# [Problem to work on]
Echo back the rows beginning with the line containing "Find the location" and continuing through the line containing "ai-cover-button: AI 표지", with both ends included, and leave the pictures out.

───── Provided data

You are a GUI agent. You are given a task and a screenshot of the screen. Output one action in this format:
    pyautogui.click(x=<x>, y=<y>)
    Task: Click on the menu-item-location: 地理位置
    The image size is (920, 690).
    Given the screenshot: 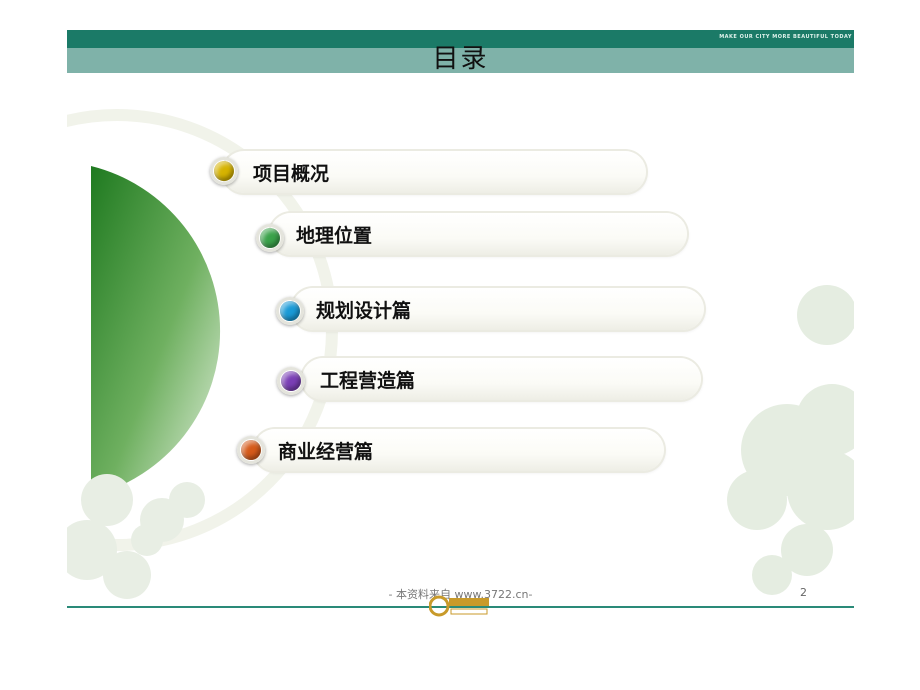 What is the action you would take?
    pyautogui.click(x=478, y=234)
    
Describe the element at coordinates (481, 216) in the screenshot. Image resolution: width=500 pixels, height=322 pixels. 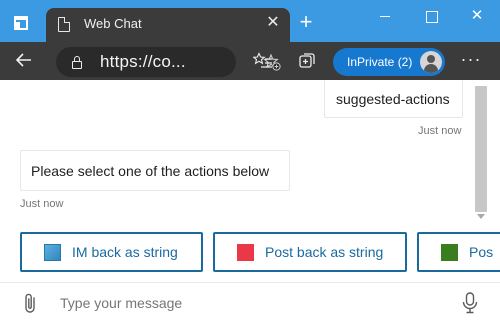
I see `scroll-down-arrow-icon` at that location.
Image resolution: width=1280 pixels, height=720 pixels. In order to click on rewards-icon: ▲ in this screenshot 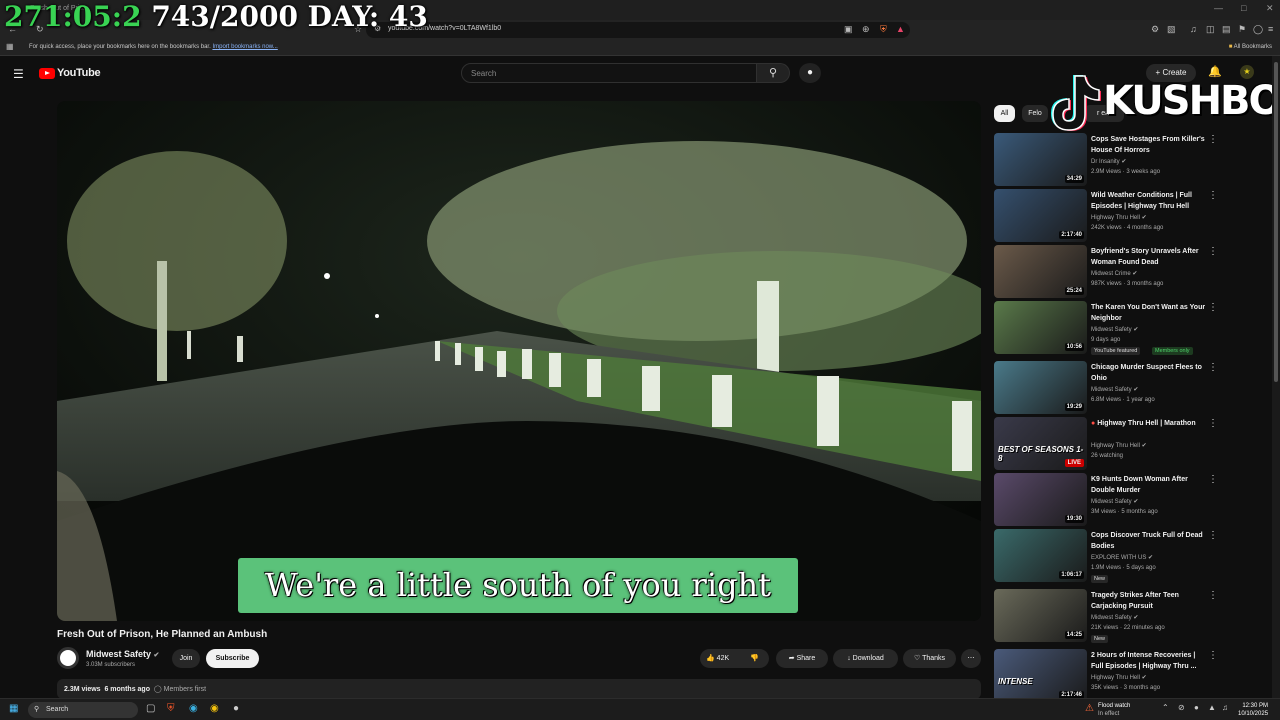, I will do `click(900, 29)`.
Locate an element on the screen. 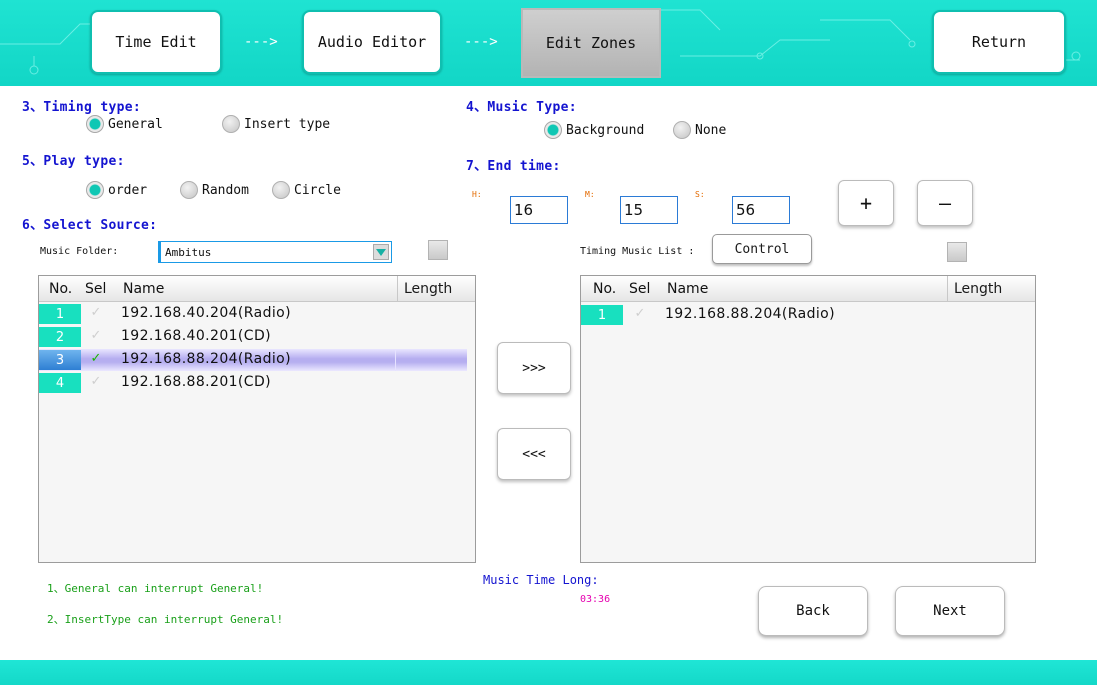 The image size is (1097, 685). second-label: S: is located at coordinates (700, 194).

──────────
───── Provided data

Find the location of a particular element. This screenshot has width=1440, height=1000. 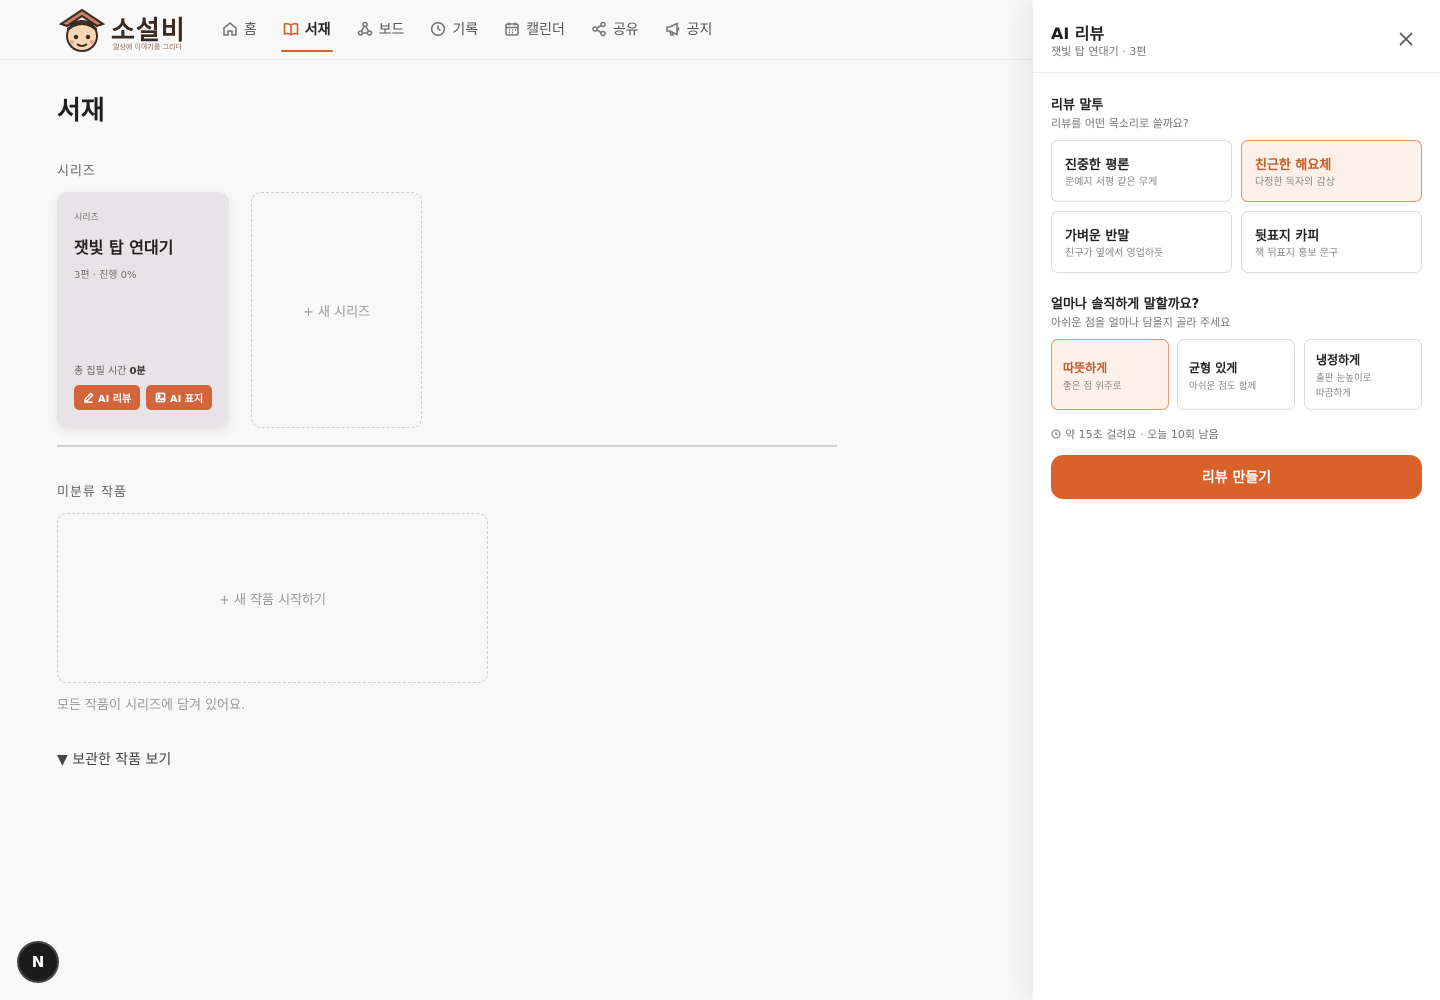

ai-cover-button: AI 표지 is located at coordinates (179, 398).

──────────
───── Provided data

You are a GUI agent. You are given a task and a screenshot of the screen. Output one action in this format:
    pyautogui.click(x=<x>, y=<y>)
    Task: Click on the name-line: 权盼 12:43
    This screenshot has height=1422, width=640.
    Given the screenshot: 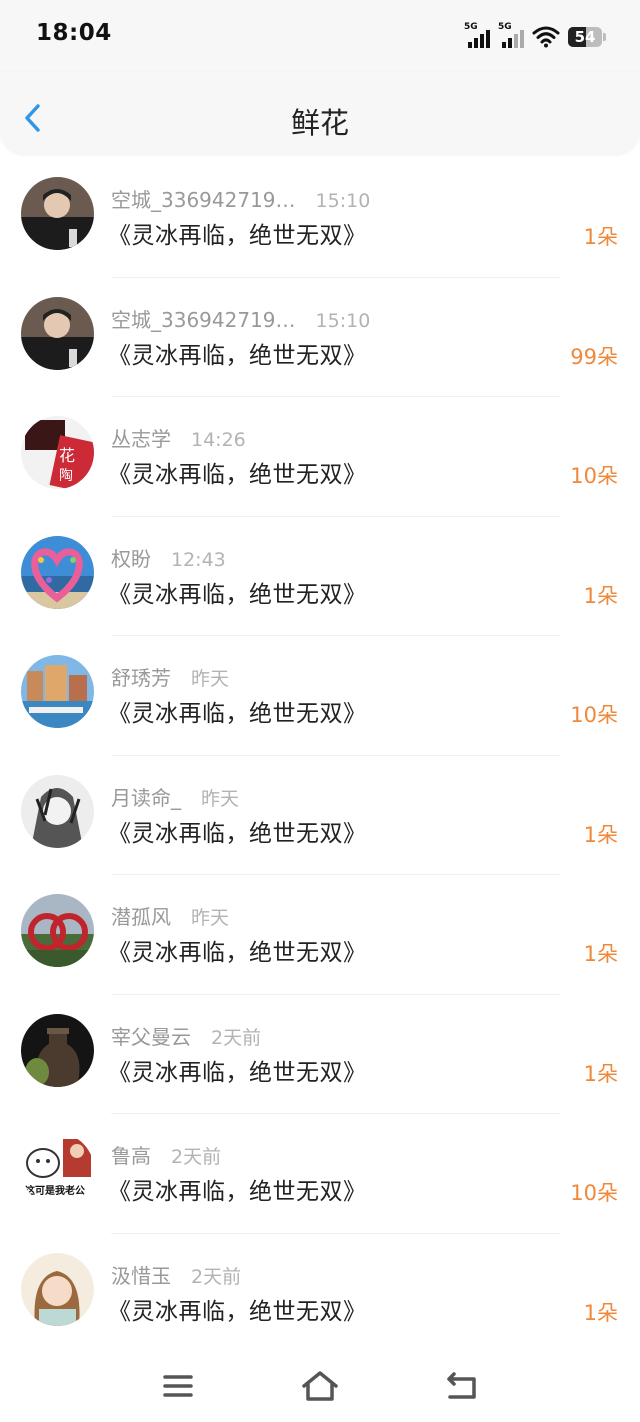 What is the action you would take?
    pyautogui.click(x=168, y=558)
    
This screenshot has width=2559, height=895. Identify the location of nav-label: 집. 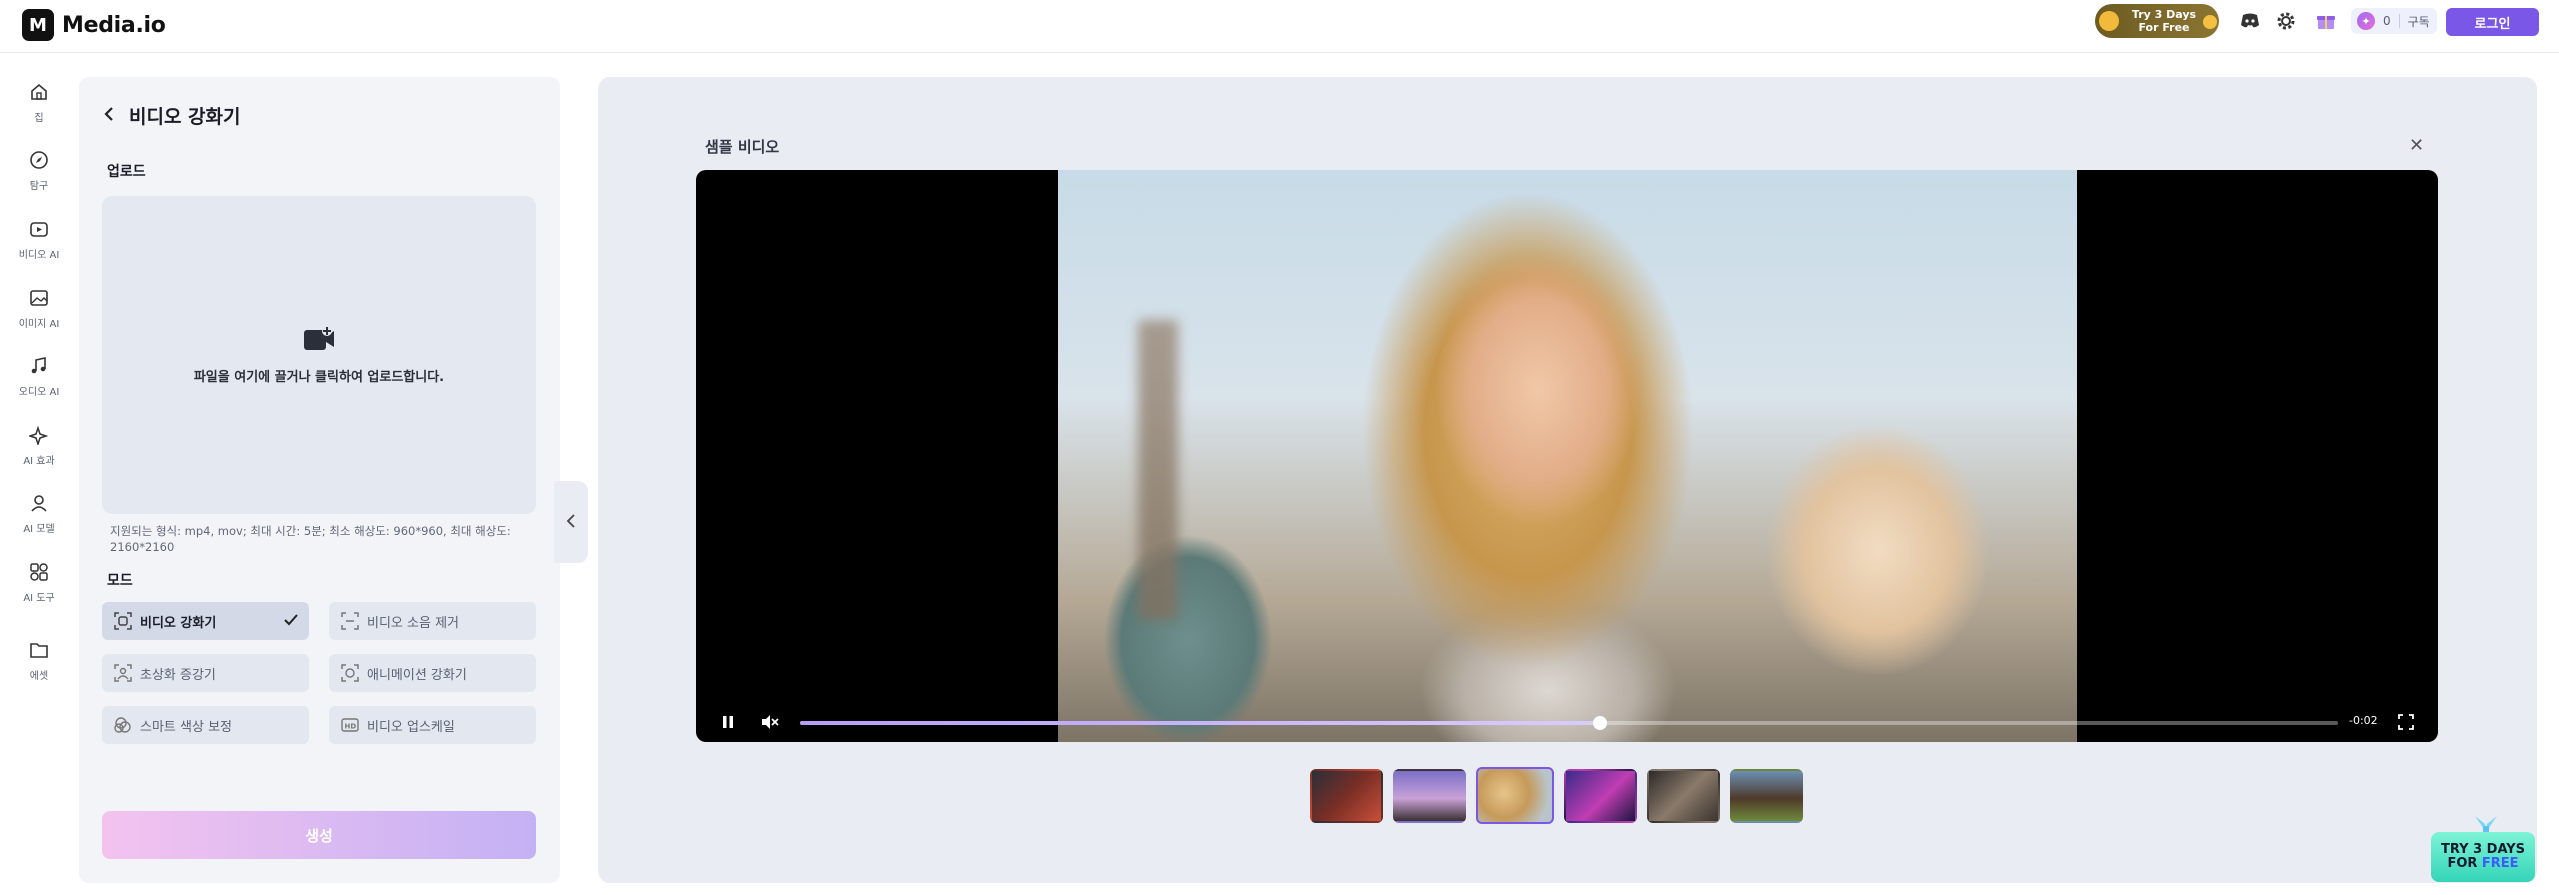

──────────

# [Solution to this exercise]
Find the location of a particular element. This screenshot has width=1440, height=1000. 

ai-cover-button: AI 표지 is located at coordinates (179, 398).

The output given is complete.